I screamed. I swiped my arms across. The threads let loose.

Columns of earth jutted out behind me like jagged fists. Sand rose and billowed with the upward strike of woven basalt. A shattering sound cracked into my ears. Threads whipped and lashed in all directions, lost from my control. I could feel the stones crush behind me.

I had lost balance. I fell on my knees. The laughter was gone. All that was left was my breathing and the fading surge of sand.

I embraced myself, tucking my fingers beneath my shoulders, for I did not want to feel them. In the screen of sand raised by the earth, I could not see the stranger, Ekko. I did not hear his voice. I could not bear to look up.

I pulled my hands out. The sand began to fall back. The clearness of day returned. Dry red streaks on my dusted palms watched back. Reminders.

Then, as the sands cleared, I heard Ekko's breaths. He stood farther away from me, sand dusting his clothes. His chest rose and fell quickly.

Our eyes met. No words left either of us. He stared, eyes widened no longer in curiosity, but in pure shock. In fear. I tucked my hands back inside my shoulders and looked away from him but saw only the earth I had rose. It stretched from behind me and extended into the crater wall, like a crown of spikes and columns with I at its center. Their shadows speared away from the sun. The tips of stones dripped with the water from below. Tears.

"You're... a hex-caster."

I did not say anything. I had learned long ago that apologies did little to fear. My threads fell all around me, threads he could not see or feel, and I remained on the ground. I remembered the Nivim and those before them in my journeys, until I recalled the first one. Mother.

I waited for him to run away.

But, I felt something, a prick beneath my toes. Another tremor.

No. It is over.

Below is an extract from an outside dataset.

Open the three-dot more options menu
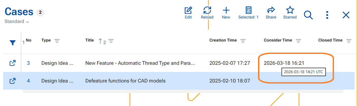The height and width of the screenshot is (106, 358). pos(327,15)
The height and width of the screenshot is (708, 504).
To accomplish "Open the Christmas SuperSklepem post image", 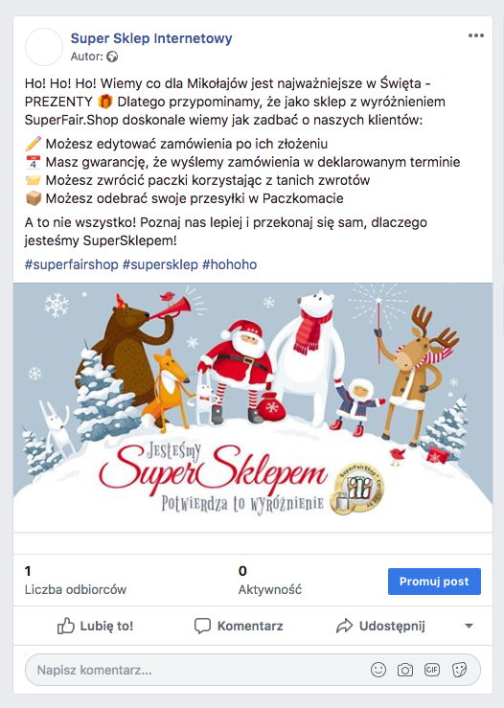I will pyautogui.click(x=253, y=407).
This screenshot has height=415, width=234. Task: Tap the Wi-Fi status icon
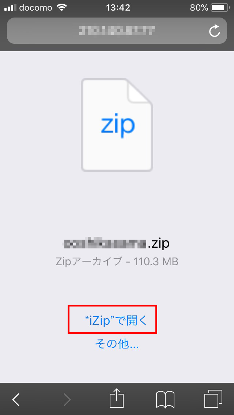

There cannot be any more movement from the threads.

I felt it, a distantly tugged thread. Then, I realized, it was not my own.

I looked to the direction. It was to the west, opposite the sun, and far away from the crater. I could see its origin past the arc of the monolith. A raging cloud of sand was billowing in the distance, and in the seconds as I looked at it, I felt the tremors grow slightly stronger, like the pluck of a string subtly speeding up.

I stood. My eyes could not leave it, and I sensed the stranger look to that direction as well.

The sand cloud was a trail. Something was approaching us, and judging from the amount of sand being shot up, it was large, perhaps as large as a galley, coming full speed and rending earth as it came towards us.

I only knew of one thing that could do this, and I have heard its rumors so often that I could instantly recall.

Rek'Sai, the Queen of all Xer'Sai, Undertaker of Caravans, and Terror of the Sands.

But we were far, far from the Sai'Khaleek to the south-west where she was known to dwell. This was something unknown to the rumors and legends of the tribes. Something I have never seen in all my travels.

It was coming closer.


AN: Can't keep going without a little conflict, I suppose. Most parts of this chapter wrote itself, that is, I didn't plan out some details but they turned out well when I wrote them. I loved writing this chapter and I hope I've done their developing interactions well enough, for I have more and more planned out for them. I do not want to tarry too long on details of the setting and their background and I'd rather variate the pace.

Inputted Meanings:

"Wehaya" is an anagram of the articulated form of the tetragrammaton (YHWH). Whether the concept of the Great Weaver is a personal monotheistic god as in the Abrahamic religions or a cosmic force of nature, is something the story will explore moving forward.

Again, thank you to all those who reviewed, faved, and followed. This story has been gaining quite a bit of traction lately and I have been enjoying writing its chapters, such that I have a stupid smile on my face after writing them. Maybe it's a smile I'd like to share.

Thank you again, and see you guys in the next one.